Job 1
In the passage on hand gesture recognition, what did Huang use to measure the similarity between two hand shapes?

##############################

Hand gesture recognition has been a promising topic and applied to many practical applications [23]. For example, hand gesture is observed and recognized by surveillance cameras to prevent criminal behaviour [24]. Hand gesture recognition has also been investigated by a variety of studies [25], such as sign language recognition [26], lie detection [27], and robot control [28]. Gesture is a body language that humans use to express emotion and thoughts. The varied gestures of the five fingers and palm may have their physical meanings. Hand gesture recognition is a complicated process including feature extraction and gesture modelling and learning. Scale-invariant feature transform (SIFT) has been used to extract hand features from images [29]. The image features were represented in the form of vectors to describe the hand shape. Central moments were used by [30, 31] to represent the hand shape because they were invariant to translation and scaling and physically meaningful. They were used to describe the inclination, displacement of the centre, and stretch of a hand. Hand contour was usually adopted as the feature in gesture recognition. Huang [32] used the Fourier descriptors to describe the hand contour and applied the Hausdorff distance to measure the similarity between two hand shapes. McEiroy and Wilson [33] used the Fourier Descriptor coefficients to describe the hand shape and then applied the neural network on the coefficients to classify the different hand shapes. Tantachun et al. [34] considered that the biometrics such as fingerprints and hand geometry could be extracted from the Eigenface method [35, 36]. Al-Jarrah [37] and Holden [38] plotted the hand contour in the polar coordinate by measuring the distance from the hand centre to the edge. In previous work on gesture modelling, Hidden Markov Model (HMM) was used to a real-time semantic level American Sign Language recognition system [39]. A gesture also can be modelled as a HMM state sequence. In [40], they adopted a Finite State Machine (FSM) model to recognize human gestures. In [41], Time Delay Neural Network (TDNN) was used to match motion trajectories and train gesture models.

##############################

Job 2
Copy the lines of the listing below verbatim, starting at the line containing "The height and width of the screenshot is (1080, 1920). Identify" and ending at the line containing "advice is located at coordinates (398, 627).".

##############################

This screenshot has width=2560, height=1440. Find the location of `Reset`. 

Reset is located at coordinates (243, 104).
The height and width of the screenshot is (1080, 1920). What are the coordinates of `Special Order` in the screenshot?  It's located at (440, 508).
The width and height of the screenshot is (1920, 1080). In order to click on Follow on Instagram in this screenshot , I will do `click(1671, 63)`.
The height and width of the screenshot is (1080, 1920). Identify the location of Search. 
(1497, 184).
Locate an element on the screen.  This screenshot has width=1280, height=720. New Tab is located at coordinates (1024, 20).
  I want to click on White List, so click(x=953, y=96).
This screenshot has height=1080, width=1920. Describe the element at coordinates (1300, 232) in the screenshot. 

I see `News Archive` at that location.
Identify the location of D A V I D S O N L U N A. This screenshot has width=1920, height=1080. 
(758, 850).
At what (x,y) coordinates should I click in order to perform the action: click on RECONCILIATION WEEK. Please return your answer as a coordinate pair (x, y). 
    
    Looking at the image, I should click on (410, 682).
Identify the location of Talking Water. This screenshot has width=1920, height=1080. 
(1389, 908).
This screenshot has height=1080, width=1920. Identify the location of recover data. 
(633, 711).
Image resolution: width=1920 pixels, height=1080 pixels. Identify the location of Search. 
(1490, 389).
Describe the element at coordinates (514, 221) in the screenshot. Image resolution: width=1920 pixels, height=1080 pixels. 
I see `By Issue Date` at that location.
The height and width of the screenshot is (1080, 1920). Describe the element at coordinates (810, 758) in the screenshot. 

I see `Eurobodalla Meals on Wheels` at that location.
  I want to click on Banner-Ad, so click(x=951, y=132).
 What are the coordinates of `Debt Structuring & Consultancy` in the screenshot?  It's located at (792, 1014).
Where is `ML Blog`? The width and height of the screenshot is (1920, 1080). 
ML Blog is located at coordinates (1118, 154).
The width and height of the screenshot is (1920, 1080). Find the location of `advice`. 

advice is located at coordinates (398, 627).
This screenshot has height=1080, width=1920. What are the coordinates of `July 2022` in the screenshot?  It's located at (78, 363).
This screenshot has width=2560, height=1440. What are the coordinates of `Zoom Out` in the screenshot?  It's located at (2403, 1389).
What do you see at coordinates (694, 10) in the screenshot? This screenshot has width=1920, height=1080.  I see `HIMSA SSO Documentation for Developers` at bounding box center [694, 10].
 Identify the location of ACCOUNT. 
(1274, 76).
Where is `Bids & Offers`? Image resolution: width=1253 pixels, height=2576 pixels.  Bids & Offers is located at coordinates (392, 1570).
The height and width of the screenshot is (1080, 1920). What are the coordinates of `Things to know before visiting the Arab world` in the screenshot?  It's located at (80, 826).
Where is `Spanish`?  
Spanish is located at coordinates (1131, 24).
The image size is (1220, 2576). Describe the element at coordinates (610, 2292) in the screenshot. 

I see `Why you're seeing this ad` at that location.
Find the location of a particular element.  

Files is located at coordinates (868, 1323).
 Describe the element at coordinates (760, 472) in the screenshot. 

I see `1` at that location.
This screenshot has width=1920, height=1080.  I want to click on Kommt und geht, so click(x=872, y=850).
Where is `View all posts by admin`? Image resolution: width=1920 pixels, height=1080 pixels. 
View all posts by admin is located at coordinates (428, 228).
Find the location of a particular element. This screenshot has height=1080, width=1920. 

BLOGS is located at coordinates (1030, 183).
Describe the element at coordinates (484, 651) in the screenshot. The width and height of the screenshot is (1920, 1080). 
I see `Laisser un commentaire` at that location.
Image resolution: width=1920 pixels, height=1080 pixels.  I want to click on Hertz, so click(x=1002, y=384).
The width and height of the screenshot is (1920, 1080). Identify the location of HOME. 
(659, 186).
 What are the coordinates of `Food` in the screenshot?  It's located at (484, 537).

##############################

Full answer 1
The Hausdorff distance.

Full answer 2
The height and width of the screenshot is (1080, 1920). Identify the location of Search. 
(1497, 184).
Locate an element on the screen.  This screenshot has width=1280, height=720. New Tab is located at coordinates (1024, 20).
  I want to click on White List, so click(x=953, y=96).
This screenshot has height=1080, width=1920. Describe the element at coordinates (1300, 232) in the screenshot. 

I see `News Archive` at that location.
Identify the location of D A V I D S O N L U N A. This screenshot has width=1920, height=1080. 
(758, 850).
At what (x,y) coordinates should I click in order to perform the action: click on RECONCILIATION WEEK. Please return your answer as a coordinate pair (x, y). 
    
    Looking at the image, I should click on (410, 682).
Identify the location of Talking Water. This screenshot has width=1920, height=1080. 
(1389, 908).
This screenshot has height=1080, width=1920. Identify the location of recover data. 
(633, 711).
Image resolution: width=1920 pixels, height=1080 pixels. Identify the location of Search. 
(1490, 389).
Describe the element at coordinates (514, 221) in the screenshot. Image resolution: width=1920 pixels, height=1080 pixels. 
I see `By Issue Date` at that location.
The height and width of the screenshot is (1080, 1920). Describe the element at coordinates (810, 758) in the screenshot. 

I see `Eurobodalla Meals on Wheels` at that location.
  I want to click on Banner-Ad, so click(x=951, y=132).
 What are the coordinates of `Debt Structuring & Consultancy` in the screenshot?  It's located at (792, 1014).
Where is `ML Blog`? The width and height of the screenshot is (1920, 1080). 
ML Blog is located at coordinates (1118, 154).
The width and height of the screenshot is (1920, 1080). Find the location of `advice`. 

advice is located at coordinates (398, 627).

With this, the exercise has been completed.